THE INPUT:
■ ■ ■ ■

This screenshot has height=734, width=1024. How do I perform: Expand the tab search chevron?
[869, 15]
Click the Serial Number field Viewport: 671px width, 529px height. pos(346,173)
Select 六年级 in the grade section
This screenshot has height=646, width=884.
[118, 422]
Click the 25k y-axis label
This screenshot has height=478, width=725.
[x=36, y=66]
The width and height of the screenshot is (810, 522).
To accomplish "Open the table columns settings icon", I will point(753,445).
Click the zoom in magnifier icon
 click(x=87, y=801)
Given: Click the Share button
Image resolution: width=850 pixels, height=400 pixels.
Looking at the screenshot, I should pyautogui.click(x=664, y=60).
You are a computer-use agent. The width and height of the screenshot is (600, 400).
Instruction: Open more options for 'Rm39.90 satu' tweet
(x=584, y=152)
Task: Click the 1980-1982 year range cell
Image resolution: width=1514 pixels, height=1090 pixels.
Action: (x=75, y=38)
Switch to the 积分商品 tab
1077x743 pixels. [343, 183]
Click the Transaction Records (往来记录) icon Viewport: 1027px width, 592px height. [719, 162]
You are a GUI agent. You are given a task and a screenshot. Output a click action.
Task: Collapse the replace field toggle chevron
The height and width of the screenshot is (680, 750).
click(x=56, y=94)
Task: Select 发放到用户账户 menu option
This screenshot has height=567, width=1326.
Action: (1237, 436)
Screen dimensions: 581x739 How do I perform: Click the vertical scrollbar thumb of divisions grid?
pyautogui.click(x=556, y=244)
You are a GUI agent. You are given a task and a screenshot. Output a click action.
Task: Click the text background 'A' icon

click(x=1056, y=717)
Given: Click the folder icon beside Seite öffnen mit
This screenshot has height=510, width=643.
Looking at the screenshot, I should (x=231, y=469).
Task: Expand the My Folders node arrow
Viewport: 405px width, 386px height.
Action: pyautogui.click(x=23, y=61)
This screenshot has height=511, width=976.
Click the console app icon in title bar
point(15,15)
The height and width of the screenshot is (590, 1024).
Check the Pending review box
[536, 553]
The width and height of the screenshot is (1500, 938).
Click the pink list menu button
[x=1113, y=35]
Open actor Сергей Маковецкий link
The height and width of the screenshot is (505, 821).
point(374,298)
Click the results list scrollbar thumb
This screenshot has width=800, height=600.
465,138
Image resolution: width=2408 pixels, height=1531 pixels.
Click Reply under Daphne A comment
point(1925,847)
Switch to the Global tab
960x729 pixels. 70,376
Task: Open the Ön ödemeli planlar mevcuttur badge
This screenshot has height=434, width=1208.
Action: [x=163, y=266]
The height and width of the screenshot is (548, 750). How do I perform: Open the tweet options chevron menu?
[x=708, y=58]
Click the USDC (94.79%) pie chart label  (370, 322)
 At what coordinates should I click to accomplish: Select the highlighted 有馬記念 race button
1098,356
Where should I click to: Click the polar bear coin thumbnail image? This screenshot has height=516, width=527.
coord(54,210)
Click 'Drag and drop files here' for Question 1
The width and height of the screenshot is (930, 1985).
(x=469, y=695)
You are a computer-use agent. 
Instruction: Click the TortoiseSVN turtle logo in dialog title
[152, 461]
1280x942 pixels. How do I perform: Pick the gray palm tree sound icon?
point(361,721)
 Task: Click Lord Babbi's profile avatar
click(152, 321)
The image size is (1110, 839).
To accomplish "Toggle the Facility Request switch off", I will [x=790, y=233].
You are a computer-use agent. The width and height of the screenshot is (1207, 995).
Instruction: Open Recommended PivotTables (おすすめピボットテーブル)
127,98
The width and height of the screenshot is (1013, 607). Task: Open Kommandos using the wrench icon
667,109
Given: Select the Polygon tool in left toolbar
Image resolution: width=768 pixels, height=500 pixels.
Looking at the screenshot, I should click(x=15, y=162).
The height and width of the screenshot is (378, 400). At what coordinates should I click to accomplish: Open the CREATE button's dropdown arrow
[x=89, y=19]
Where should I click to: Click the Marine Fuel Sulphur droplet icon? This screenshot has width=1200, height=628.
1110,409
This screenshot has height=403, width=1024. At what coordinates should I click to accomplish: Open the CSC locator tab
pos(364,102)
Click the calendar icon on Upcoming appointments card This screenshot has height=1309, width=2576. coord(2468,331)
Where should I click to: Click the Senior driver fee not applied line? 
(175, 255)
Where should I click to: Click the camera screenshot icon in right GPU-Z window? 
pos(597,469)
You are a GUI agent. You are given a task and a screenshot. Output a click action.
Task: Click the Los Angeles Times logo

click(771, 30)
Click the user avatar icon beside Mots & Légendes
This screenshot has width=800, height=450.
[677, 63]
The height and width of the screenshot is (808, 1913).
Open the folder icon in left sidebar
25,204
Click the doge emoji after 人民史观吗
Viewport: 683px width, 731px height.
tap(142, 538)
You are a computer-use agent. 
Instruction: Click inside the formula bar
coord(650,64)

■ ■ ■ ■

ACTION ITEM:
Among the entries, how many lines include the word "will"? Give only the number.

RESPONSE TO THIS TASK:
2